Okuma parçası —
• "33 sene önce oynanan bir maç, neden bu kadar önemli olabilir?" sorusunu soracak olanlar olabilir. haklılardır da. cevabı şu fotoğrafta gizli.

    görsel

    rakip real madrid, 1 yersen 5 atman lazım. dakika 70 iken skor 1-1. 2 dakikada 3-1 olunca taraftarın eliyle yaptığı 5 hareketinin sebebi bu maç işte. 25 sene geçmesine rağmen rakibe 5 atabilmenin umudu neuchatel maçı. galatasaray'ın avrupa'da bir şey yapabilecek olduğuna dair inancımızın tohumları o maçta atıldı işte. bazen karlı zemine takıldık, bazen top kontrolünde hata yaptık ama milan maçında verilen penaltıya kadar bu işi zorladık. antonio lopez nieto'nun verdiği penaltıdan başlayan o süreç, yine aynı hakemin seri penaltılarla bitirdiği finale kadar bu umutla sürdü.

Alıntılanan veriler —
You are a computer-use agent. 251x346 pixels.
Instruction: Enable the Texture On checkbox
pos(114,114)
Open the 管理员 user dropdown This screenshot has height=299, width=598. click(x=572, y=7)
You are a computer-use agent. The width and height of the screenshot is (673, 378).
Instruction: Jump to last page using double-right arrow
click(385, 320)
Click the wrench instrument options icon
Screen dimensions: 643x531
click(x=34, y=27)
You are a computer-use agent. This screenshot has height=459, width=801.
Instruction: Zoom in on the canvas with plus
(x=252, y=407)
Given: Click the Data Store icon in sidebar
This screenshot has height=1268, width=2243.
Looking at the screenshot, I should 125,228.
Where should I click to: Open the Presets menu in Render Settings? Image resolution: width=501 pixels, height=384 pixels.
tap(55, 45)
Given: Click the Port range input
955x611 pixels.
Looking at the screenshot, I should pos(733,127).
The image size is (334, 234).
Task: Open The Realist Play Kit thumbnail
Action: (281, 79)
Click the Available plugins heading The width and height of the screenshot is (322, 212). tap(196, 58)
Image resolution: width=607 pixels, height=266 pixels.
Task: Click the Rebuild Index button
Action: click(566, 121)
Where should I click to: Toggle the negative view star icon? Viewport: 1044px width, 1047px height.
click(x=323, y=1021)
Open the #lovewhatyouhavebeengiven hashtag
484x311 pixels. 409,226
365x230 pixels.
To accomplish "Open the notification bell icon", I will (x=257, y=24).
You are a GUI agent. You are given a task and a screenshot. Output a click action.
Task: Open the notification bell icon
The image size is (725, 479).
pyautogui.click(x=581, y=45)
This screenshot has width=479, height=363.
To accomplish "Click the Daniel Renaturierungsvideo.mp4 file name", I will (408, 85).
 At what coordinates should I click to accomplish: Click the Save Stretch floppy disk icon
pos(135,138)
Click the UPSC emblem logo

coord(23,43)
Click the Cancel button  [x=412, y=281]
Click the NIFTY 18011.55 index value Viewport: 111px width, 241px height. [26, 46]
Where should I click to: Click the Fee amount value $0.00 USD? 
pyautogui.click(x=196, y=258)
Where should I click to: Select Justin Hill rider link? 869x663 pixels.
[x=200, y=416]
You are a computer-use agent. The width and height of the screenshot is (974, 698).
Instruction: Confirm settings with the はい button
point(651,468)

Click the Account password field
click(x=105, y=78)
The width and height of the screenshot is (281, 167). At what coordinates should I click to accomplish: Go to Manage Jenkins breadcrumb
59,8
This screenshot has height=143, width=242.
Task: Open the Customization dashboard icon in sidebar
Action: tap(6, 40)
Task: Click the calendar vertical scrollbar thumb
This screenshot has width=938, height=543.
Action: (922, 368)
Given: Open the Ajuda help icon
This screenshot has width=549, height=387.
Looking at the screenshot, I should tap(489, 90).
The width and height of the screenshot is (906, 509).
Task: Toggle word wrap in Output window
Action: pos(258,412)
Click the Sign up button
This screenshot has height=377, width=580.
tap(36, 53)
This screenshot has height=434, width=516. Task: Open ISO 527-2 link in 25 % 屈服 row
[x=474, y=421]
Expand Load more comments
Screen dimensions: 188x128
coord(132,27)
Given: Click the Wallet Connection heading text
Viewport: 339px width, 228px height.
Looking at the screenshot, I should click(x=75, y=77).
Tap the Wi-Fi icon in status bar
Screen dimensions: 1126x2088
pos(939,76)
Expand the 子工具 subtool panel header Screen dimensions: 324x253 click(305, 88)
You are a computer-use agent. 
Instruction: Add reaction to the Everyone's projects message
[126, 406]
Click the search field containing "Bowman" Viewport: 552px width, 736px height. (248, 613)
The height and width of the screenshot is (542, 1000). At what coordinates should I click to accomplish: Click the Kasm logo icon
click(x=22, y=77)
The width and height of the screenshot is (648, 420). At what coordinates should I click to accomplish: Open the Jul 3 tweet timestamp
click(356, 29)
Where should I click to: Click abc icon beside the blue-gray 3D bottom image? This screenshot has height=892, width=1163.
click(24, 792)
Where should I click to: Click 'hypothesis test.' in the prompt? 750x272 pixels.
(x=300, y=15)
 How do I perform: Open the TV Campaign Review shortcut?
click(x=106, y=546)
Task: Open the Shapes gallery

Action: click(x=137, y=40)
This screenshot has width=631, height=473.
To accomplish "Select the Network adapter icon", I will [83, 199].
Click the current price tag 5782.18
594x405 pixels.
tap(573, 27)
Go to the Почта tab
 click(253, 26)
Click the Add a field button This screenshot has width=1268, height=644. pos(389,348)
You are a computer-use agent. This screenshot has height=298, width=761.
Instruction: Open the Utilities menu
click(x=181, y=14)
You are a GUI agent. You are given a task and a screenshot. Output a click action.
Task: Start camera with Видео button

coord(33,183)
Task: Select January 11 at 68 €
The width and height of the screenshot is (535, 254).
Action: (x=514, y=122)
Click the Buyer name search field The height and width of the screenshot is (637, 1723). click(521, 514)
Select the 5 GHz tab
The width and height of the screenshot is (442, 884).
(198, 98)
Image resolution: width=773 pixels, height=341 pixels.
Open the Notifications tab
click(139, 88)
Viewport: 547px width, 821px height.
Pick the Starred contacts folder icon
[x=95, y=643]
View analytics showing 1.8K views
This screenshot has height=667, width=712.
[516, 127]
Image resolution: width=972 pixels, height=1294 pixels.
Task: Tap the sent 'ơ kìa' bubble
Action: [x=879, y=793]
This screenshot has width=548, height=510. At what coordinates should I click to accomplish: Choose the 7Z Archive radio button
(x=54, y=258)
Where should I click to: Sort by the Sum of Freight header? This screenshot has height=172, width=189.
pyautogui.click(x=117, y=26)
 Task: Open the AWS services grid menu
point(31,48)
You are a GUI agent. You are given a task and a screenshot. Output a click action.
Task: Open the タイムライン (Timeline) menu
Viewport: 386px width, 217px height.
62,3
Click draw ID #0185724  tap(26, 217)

Aşağıdakileri tamamlayın —
1. Okuma parçasında "rakip real madrid, 1" ile "bu umutla sürdü." arasındaki bölümü, her iki uç da dahil olmak üzere, hiçbir değişiklik yapmadan yazınız.
2. Girdilerin başından "Action: (281, 79)" ifadesini içeren satıra kadar uzanan satırları, her iki uç da dahil olmak üzere, aynen çıkarınız.
Girdilerin okuma parçasıyla hiçbir bağlantısı yoktur.

Alıştırma yanıtları —
1.
rakip real madrid, 1 yersen 5 atman lazım. dakika 70 iken skor 1-1. 2 dakikada 3-1 olunca taraftarın eliyle yaptığı 5 hareketinin sebebi bu maç işte. 25 sene geçmesine rağmen rakibe 5 atabilmenin umudu neuchatel maçı. galatasaray'ın avrupa'da bir şey yapabilecek olduğuna dair inancımızın tohumları o maçta atıldı işte. bazen karlı zemine takıldık, bazen top kontrolünde hata yaptık ama milan maçında verilen penaltıya kadar bu işi zorladık. antonio lopez nieto'nun verdiği penaltıdan başlayan o süreç, yine aynı hakemin seri penaltılarla bitirdiği finale kadar bu umutla sürdü.

2.
You are a computer-use agent. 251x346 pixels.
Instruction: Enable the Texture On checkbox
pos(114,114)
Open the 管理员 user dropdown This screenshot has height=299, width=598. click(x=572, y=7)
You are a computer-use agent. The width and height of the screenshot is (673, 378).
Instruction: Jump to last page using double-right arrow
click(385, 320)
Click the wrench instrument options icon
Screen dimensions: 643x531
click(x=34, y=27)
You are a computer-use agent. This screenshot has height=459, width=801.
Instruction: Zoom in on the canvas with plus
(x=252, y=407)
Given: Click the Data Store icon in sidebar
This screenshot has height=1268, width=2243.
Looking at the screenshot, I should 125,228.
Where should I click to: Open the Presets menu in Render Settings? Image resolution: width=501 pixels, height=384 pixels.
tap(55, 45)
Given: Click the Port range input
955x611 pixels.
Looking at the screenshot, I should pos(733,127).
The image size is (334, 234).
Task: Open The Realist Play Kit thumbnail
Action: (281, 79)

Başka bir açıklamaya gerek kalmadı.